La contaminación del aire incluso podrÌa afectar a los seres humanos cuando se están gestando en el vientre materno, afectando el desarrollo potencial de su inteligencia, una vez que vienen al mundo.
En una investigación publicada en la revista científica Environmental Health Perspectives, y que recoge el servicio de noticias científicas “Neomundo”, se comprobó que los bebés cuyas madres estuvieron expuestas a aire polucionado durante el embarazo podrían sufrir problemas en su desarrollo cognitivo tiempo después, alrededor de los cinco años de edad.
Los resultados del estudio, realizado en Cracovia (Polonia) por el Centro Columbia de Salud Ambiental Infantil de Nueva York (CCCEH, Estados Unidos), confirman los datos de otro similar efectuado en la ciudad de Nueva York y aportan nuevos indicios de los efectos de los contaminantes del entorno urbano en la salud humana.
PARTÍCULAS “HAP”, UNA AMENAZA INVISIBLE.
Los expertos del CCCEH examinaron si los niños expuestos a niveles altos de hidrocarburos aromáticos policíclicos (HAP) presentaban una menor capacidad intelectual y de razonamiento.
Los HAP incluyen alrededor de 100 sustancias químicas que son liberadas al medio ambiente cuando se queman los combustibles fósiles usados para el transporte, la calefacción y la producción de energía, entre muchos otros usos.
En la investigación participaron 214 niños nacidos entre 2001 y 2006 en Cracovia, todos procedentes de madres sanas y no fumadoras, las cuales llevaron durante la gestación unos dispositivos en una mochila para medir la contaminación del aire.

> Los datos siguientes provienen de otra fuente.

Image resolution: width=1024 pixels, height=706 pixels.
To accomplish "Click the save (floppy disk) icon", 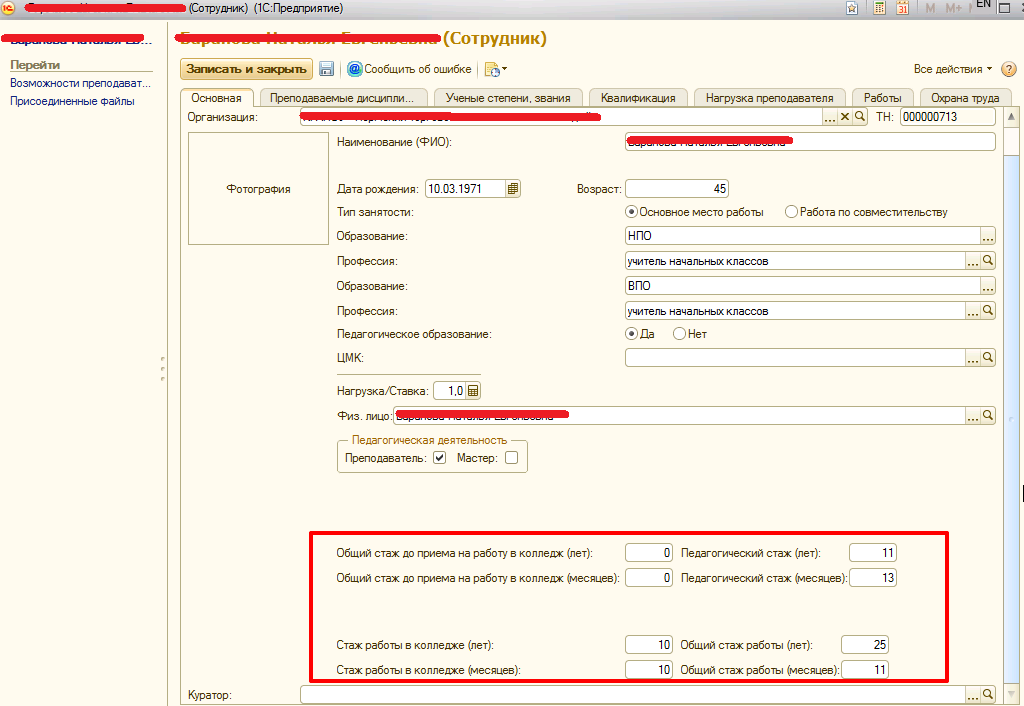I will pos(326,69).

Además durante su embarazo se tomaron a las mujeres muestras de sangre y respondieron a varios cuestionarios.
Sus hijos fueron sometidos a un seguimiento hasta que cumplieron cinco años de edad, cuando se les hizo cumplimentar un Test de Matrices Progresivas de Raven (MPR) una prueba destinada a medir la capacidad intelectual.
Además se tuvieron en cuenta otros factores que podrían relacionarse con una capacidad cognitiva infantil reducida, como la concentración de plomo, la inhalación de humo de tabaco y el nivel de estudios de la progenitora.
Los investigadores CCCEH descubrieron que los niños expuestos a niveles elevados de HAP durante la gestación tuvieron un peor rendimiento en las pruebas MPR de capacidad intelectual y de razonamiento, comparados con aquellos cuyas madres apenas habían estado expuestas a estos compuestos contaminantes.
“El efecto sobre la inteligencia era comparable al de los niños de Nueva York expuestos en fase prenatal a los mismos contaminantes atmosféricos en un estudio anterior”, ha explicado la profesora Frederica Perera, directora del CCCEH de la Escuela Mailman de Salud Pública de la Universidad de Columbia (Estados Unidos) y coautora del estudio.
Para la investigadora “esto es preocupante pues el coeficiente intelectual es importante para predecir el rendimiento académico futuro y los HAP son abundantes en las urbes de todo el planeta”.